▶ _Task to complete_
Where the word "Toggle" occurs in a line of the listing, please copy the line.

■ ■ ■ ■

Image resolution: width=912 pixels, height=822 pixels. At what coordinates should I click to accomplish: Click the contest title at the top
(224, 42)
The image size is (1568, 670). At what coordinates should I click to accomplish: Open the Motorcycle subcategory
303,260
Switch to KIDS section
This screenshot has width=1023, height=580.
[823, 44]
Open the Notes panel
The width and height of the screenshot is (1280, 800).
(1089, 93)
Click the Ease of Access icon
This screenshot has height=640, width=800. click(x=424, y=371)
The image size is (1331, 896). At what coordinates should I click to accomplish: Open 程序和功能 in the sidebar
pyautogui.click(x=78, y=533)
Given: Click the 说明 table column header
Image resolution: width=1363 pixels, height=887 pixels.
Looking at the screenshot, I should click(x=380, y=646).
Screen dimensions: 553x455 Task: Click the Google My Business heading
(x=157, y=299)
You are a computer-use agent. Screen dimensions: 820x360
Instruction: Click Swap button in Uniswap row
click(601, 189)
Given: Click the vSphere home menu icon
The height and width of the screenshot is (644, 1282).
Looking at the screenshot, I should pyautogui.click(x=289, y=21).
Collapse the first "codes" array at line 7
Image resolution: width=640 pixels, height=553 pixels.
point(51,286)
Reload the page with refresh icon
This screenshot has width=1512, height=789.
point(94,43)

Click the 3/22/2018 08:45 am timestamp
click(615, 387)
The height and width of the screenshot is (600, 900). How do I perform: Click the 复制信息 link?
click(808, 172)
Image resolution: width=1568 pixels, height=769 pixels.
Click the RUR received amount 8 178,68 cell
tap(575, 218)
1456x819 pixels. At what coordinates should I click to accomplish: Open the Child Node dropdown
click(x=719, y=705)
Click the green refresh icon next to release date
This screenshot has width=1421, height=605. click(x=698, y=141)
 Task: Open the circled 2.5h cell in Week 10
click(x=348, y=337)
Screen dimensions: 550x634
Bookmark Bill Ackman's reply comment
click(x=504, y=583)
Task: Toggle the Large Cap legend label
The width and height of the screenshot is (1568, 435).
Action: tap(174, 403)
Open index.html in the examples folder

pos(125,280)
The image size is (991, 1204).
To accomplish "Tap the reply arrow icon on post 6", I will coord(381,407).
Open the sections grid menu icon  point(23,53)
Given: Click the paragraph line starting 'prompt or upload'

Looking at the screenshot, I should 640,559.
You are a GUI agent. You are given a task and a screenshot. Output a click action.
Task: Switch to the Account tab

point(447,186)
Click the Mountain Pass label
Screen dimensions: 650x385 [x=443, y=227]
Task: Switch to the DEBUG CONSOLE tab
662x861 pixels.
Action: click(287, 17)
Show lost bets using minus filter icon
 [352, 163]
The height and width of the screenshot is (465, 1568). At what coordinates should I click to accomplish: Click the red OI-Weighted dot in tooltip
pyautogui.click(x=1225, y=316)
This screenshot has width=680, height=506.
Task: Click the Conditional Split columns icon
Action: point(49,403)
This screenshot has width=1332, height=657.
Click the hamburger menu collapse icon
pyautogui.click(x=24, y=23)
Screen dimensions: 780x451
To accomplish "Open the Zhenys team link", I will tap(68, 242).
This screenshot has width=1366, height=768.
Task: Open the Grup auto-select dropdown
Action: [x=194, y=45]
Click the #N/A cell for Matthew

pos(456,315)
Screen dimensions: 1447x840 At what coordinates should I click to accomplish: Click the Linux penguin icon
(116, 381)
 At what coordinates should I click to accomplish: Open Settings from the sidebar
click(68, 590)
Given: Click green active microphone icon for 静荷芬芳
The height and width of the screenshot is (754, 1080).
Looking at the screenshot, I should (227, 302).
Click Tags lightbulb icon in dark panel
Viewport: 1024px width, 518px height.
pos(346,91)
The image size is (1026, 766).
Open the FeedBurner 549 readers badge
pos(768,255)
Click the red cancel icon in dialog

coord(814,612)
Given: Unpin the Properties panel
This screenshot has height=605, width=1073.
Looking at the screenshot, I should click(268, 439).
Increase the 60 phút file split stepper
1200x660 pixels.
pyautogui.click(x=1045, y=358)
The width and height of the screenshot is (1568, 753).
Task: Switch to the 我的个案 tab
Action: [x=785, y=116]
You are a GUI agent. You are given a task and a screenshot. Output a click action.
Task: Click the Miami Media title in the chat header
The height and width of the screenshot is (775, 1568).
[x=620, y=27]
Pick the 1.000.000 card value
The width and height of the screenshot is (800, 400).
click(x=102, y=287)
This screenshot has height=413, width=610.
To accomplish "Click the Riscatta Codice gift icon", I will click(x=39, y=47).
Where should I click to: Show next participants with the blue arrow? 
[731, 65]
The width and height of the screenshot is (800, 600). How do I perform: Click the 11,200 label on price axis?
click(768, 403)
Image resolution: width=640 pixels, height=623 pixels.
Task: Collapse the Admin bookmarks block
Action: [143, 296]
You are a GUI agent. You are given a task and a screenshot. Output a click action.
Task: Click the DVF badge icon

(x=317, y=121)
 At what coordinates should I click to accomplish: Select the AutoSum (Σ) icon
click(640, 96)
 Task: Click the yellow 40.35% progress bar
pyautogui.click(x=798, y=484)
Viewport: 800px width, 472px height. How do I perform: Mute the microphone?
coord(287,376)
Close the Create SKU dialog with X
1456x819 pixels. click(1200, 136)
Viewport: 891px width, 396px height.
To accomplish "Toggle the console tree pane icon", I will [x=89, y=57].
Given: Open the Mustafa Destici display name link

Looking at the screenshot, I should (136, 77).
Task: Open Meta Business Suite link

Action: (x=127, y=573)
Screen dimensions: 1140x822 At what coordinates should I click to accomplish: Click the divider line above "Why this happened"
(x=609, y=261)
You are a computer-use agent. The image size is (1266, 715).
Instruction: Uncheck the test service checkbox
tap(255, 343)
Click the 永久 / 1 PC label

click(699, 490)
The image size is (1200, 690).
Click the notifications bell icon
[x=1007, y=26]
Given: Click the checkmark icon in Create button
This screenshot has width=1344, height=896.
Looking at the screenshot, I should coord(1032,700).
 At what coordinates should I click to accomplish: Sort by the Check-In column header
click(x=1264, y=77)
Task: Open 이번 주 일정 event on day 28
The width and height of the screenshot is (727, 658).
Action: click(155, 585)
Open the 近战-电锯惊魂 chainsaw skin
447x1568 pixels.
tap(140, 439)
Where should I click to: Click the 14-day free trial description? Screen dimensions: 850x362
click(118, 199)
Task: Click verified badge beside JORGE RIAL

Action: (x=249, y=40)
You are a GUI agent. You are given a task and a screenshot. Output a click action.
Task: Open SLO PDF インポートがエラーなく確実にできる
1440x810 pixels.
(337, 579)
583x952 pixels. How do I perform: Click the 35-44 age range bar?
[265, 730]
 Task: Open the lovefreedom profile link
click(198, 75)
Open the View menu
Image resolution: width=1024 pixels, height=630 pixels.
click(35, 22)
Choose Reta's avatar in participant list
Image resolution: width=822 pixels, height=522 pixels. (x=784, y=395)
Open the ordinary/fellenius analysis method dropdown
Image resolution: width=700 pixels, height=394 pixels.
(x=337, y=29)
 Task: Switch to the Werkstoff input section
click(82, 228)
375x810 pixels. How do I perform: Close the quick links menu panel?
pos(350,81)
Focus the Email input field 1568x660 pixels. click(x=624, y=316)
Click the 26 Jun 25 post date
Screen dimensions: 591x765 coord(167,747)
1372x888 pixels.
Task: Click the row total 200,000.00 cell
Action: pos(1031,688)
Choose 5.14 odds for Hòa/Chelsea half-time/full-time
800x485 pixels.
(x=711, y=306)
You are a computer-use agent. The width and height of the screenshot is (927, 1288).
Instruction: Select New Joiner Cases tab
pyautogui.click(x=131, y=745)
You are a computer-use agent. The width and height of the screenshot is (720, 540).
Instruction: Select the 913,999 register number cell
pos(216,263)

■ ■ ■ ■

▶ _Your response_
Task: Toggle the Large Cap legend label
To accomplish "Toggle the console tree pane icon", I will [x=89, y=57].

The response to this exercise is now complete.